Instruction => Render the lines below as a numbered list, omitting any blank lines.
----- Dataset rows -----
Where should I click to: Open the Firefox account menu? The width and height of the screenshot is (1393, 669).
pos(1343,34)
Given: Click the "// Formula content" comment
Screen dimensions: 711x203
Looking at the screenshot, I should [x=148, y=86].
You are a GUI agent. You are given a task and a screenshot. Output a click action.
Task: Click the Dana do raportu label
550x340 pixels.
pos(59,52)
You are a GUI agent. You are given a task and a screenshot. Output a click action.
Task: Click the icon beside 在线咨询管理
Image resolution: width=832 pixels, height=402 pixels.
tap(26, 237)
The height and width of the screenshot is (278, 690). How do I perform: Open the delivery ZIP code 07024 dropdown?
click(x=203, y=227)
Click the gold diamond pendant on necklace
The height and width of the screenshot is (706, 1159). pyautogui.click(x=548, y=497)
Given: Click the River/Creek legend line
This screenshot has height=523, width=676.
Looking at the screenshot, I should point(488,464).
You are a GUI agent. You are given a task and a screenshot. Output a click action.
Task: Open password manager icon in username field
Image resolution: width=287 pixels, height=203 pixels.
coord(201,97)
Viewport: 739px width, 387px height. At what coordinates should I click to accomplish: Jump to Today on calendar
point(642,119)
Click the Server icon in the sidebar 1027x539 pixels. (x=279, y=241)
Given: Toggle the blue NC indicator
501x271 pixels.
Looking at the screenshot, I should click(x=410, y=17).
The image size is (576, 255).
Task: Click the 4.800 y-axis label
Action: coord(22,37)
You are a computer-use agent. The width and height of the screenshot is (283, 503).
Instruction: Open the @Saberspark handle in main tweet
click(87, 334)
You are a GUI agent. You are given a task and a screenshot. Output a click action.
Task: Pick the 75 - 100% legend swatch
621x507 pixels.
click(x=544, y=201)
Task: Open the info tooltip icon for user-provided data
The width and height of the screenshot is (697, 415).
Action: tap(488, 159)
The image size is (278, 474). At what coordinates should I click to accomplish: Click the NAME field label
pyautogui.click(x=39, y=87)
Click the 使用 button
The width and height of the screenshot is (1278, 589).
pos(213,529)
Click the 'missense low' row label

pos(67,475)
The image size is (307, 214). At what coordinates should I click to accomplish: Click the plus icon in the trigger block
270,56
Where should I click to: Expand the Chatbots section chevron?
-----
Task solution =>
1. Where should I click to: Open the Firefox account menu? The width and height of the screenshot is (1393, 669).
2. pos(1343,34)
3. Given: Click the "// Formula content" comment
4. Screen dimensions: 711x203
5. Looking at the screenshot, I should [x=148, y=86].
6. You are a GUI agent. You are given a task and a screenshot. Output a click action.
7. Task: Click the Dana do raportu label
8. 550x340 pixels.
9. pos(59,52)
10. You are a GUI agent. You are given a task and a screenshot. Output a click action.
11. Task: Click the icon beside 在线咨询管理
12. Image resolution: width=832 pixels, height=402 pixels.
13. tap(26, 237)
14. The height and width of the screenshot is (278, 690). How do I perform: Open the delivery ZIP code 07024 dropdown?
15. click(x=203, y=227)
16. Click the gold diamond pendant on necklace
17. The height and width of the screenshot is (706, 1159). pyautogui.click(x=548, y=497)
18. Given: Click the River/Creek legend line
19. This screenshot has height=523, width=676.
20. Looking at the screenshot, I should point(488,464).
21. You are a GUI agent. You are given a task and a screenshot. Output a click action.
22. Task: Open password manager icon in username field
23. Image resolution: width=287 pixels, height=203 pixels.
24. coord(201,97)
25. Viewport: 739px width, 387px height. At what coordinates should I click to accomplish: Jump to Today on calendar
26. point(642,119)
27. Click the Server icon in the sidebar 1027x539 pixels. (x=279, y=241)
28. Given: Toggle the blue NC indicator
29. 501x271 pixels.
30. Looking at the screenshot, I should click(x=410, y=17).
31. The image size is (576, 255).
32. Task: Click the 4.800 y-axis label
33. Action: coord(22,37)
34. You are a computer-use agent. The width and height of the screenshot is (283, 503).
35. Instruction: Open the @Saberspark handle in main tweet
36. click(87, 334)
37. You are a GUI agent. You are given a task and a screenshot. Output a click action.
38. Task: Pick the 75 - 100% legend swatch
39. 621x507 pixels.
40. click(x=544, y=201)
41. Task: Open the info tooltip icon for user-provided data
42. The width and height of the screenshot is (697, 415).
43. Action: tap(488, 159)
44. The image size is (278, 474). At what coordinates should I click to accomplish: Click the NAME field label
45. pyautogui.click(x=39, y=87)
46. Click the 使用 button
47. The width and height of the screenshot is (1278, 589).
48. pos(213,529)
49. Click the 'missense low' row label
50. pos(67,475)
51. The image size is (307, 214). At what coordinates should I click to accomplish: Click the plus icon in the trigger block
52. 270,56
53. Where should I click to: Expand the Chatbots section chevron?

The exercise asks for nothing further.